Qualitative interviews were intended to gain an understanding of views regarding the breadth and relevance of content as well as views regarding navigability and design, hence guiding refinement and thus optimization of the prototype website. The findings will inform a second stage process of altering design and updating content to reflect the views obtained.

Participants

Young people, teachers, and youth workers were recruited purposively from youth groups and schools in Bristol and the surrounding area, aiming for diversity in socioeconomic status and alcohol use. Snowball sampling was employed to quickly access the target population. Young people were eligible for participation if they were between 14 and 18 years of age at the time of the study. Data from 3 paired interviews could not be included in the analysis owing to an error during fieldwork and individuals outside of the eligible age range (ie, older than 18 years) being included in these interviews. Although the intervention is targeted to young people aged between 14 and 15 years in the school environment, we anticipate that the website could be used in youth groups and other settings, which might include young people with a broader age range. We were also keen to recruit young people from youth groups to include a range of demographic groups from different geographical areas within the timescales of the study. Young people attending youth groups were typically aged between 16 and 18 years. In addition, we considered that it would be helpful to hear from those who are able to reflect on previous experiences and provide helpful feedback about information or support that would have been helpful at that time point in adolescence. The professional participants were approached through existing networks and contacted by email or telephone with an electronic copy of the information leaflet and summary of the study aim.

Procedures

Semistructured interviews guided by the Think-Aloud method [24,27,31] were conducted by the principal investigator (GM; female), SM (female), or other study staff, all of whom had experience of qualitative interviewing. Interviews were guided by a flexible topic guide and lasted approximately one hour, with the Think-Aloud component included at the start of the interview. The development of the topic guide was informed by related studies [25,31] and our focus was on understanding young people’s views regarding content, design, and usability, as per feedback from YPAGs. Paired interviews (ie, between friends) were conducted if participants preferred. Although the think-aloud section of the interview aimed to identify participants’ views and impressions while they used the website, what they were thinking about and feeling through the process, the semistructured section aimed to provide an opportunity to explore views around aspects of the website, such as perceived accuracy, presentation, appropriateness, and completeness of information provided, if these points had not been covered. The interviewer’s role was to prompt the participant to keep verbalizing their thoughts on the website [24] to explore views on content (eg, the information on the website useful, clear, comprehensive), design (eg, views on the style, font, colors, layout of the website), and usability (eg, is the website easy to navigate). Participants were also asked what they thought of the interactive components included, such as quizzes, scenarios, and personal feedback. Interviews with teachers aimed to explore the applicability of the Personal, Social, Health, and Economic (PSHE) curriculum (eg, educational content, timing) and feasibility of implementation. Participants were made aware of the reason for conducting the study and the research team’s interest in the topic.

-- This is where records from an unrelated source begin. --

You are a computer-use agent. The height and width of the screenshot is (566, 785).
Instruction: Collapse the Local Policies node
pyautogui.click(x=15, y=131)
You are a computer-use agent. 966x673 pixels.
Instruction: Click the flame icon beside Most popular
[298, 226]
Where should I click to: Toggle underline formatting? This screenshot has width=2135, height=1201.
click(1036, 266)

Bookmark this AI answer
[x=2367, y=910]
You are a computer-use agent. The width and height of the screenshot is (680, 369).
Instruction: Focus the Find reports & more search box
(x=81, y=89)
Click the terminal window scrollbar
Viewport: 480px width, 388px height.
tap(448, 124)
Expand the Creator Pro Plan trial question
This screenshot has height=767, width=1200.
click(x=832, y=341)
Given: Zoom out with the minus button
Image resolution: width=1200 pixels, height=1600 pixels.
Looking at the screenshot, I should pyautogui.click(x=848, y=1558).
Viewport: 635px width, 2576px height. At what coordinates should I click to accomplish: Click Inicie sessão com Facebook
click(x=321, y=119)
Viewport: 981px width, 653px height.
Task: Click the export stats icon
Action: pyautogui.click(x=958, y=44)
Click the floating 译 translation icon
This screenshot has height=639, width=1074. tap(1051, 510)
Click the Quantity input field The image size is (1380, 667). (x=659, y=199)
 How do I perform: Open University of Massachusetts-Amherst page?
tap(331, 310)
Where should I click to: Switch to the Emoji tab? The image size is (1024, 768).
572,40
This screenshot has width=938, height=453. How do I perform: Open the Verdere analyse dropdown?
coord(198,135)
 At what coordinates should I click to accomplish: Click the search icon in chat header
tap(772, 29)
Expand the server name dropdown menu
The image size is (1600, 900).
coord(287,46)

Written informed consent was obtained from all participants and parental consent and a young person’s assent obtained for those aged under 16. Adolescent participants were offered a £15 (US $19.88) gift voucher, and teachers and youth workers were offered a £25 (US $33.14) gift voucher to account for their time contribution. The disparity in payment between young people and teachers and professionals reflected the fact that teachers and professionals contributed their time in working hours. Ethical approval was obtained from the University of Bristol Faculty of Health Sciences Ethics Committee (Ref: 74270).

Analysis

Interviews were audio recorded using an encrypted recorder and transcribed verbatim. We undertook thematic analysis guided by Braun and Clarke [32], adopting a framework approach to organizing the data [33]. The coding framework was developed following the initial reading of a selection of transcripts by 2 researchers (Multimedia Appendix 2). One researcher then applied these codes to the transcripts, refining the codes, and adding new ones as data analysis progressed. Line by line open coding was used to assign qualitative codes to sections of the data that were reflective of that code [34]. The codes were discussed to determine if any extracts needed to be moved, if codes needed more refinement or additional codes should be considered, with disagreements resolved through discussion. Participants did not provide feedback on the findings. The themes presented in the results section represent the cumulation of the coding process. Coding and data management were conducted on NVivo 12.0 (QSR International).


Think-Aloud Study

We interviewed 12 participants through single interviews and 17 participants in paired interviews (n=29). The core themes identified in the Think-Aloud study were (1) content, (2) credibility of the website, (3) make the website easy to understand, (4) design and navigation, and (5) suitability for the audience. A total of 26 participants, across all participant groups, gave an overall score out of five for the website ranging from scoring 5 (excellent) and scoring 1 (terrible) with a mean score of 3.63, indicating that they thought the website was good, but some improvements were required. The design of the website was not as anticipated, and many participants appeared to let down by this aspect, which was reflected in their scores. The data obtained from paired interviews did not appear to differ substantially from the data obtained from single interviews. The themes in this section draw upon suggestions for improvement as well as insights about adolescence and alcohol use that were relevant for the development of the intervention prototype.

Content

In general, participants felt that there was an appropriate amount of content, that the content was accurate and interesting, and that the website was informative. Most of the comments about the content related to how it could be more engaging, if the content should be moved to a different area of the website and ideas for additional content.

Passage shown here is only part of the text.